夜の蝶に貢いで逃げられた若旦那の末路…「贈与税に相続税まで自腹」の危機

コロナ禍で営業不振に見舞われたパブやクラブなどで働く女性、いわゆる“夜の蝶”に生活費を渡し続けたら、贈与税はどうなるのか?(写真はイメージです) Photo:PIXTA

一般社団法人日本フードサービス協会(JF)によると、コロナ禍に見舞われた2020年、外食産業全体の売上金額前年比は84.9%に落ち込んだ。特にパブレストラン/居酒屋は50.5%、翌21年も57.8%と厳しい。そんな不況下にあえぐパブやクラブなどで働く女性、いわゆる“夜の蝶”に生活費を渡し続けたら、贈与税はどうなる?相続税専門の税理士として事例をもとに解説しよう。(税理士、岡野雄志税理士事務所所長 岡野雄志)

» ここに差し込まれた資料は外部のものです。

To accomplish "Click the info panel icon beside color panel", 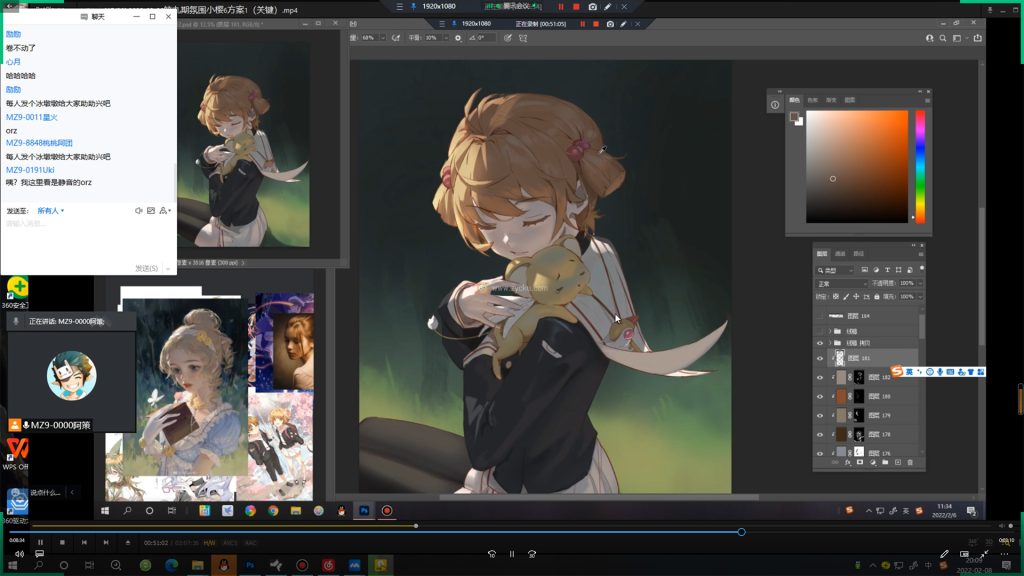I will (x=775, y=104).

■富裕層の「紳士の嗜み」「旦那遊び」もコロナ禍で下火になる中…

「夜の蝶」とは、パブ、クラブ、キャバクラなどで働く、水商売の女性たちのこと。川口松太郎の小説を原作とした、京マチ子、山本富士子の二大女優共演映画『夜の蝶』(1957年公開)から流行語となった。主人公ふたりは銀座で人気を二分するクラブのママで、実在のモデルがいたそうだ。

 銀座のクラブといえば高級ナイトクラブの代名詞であり、座るだけで4万〜5万円、ホステスとの会話や飲酒を楽しめば一晩で10万円はするといわれる。高級会員制クラブともなれば、財力だけでなく、地位や名誉、それなりの品格を身に付けた「紳士」でなければ、メンバーにはなれない。

 今回の事例のAさんも、そんな高級クラブに出入りを許された老舗の若旦那だ。先代である父親は70歳を超えた今でも矍鑠(かくしゃく)として、業界での信頼も厚い。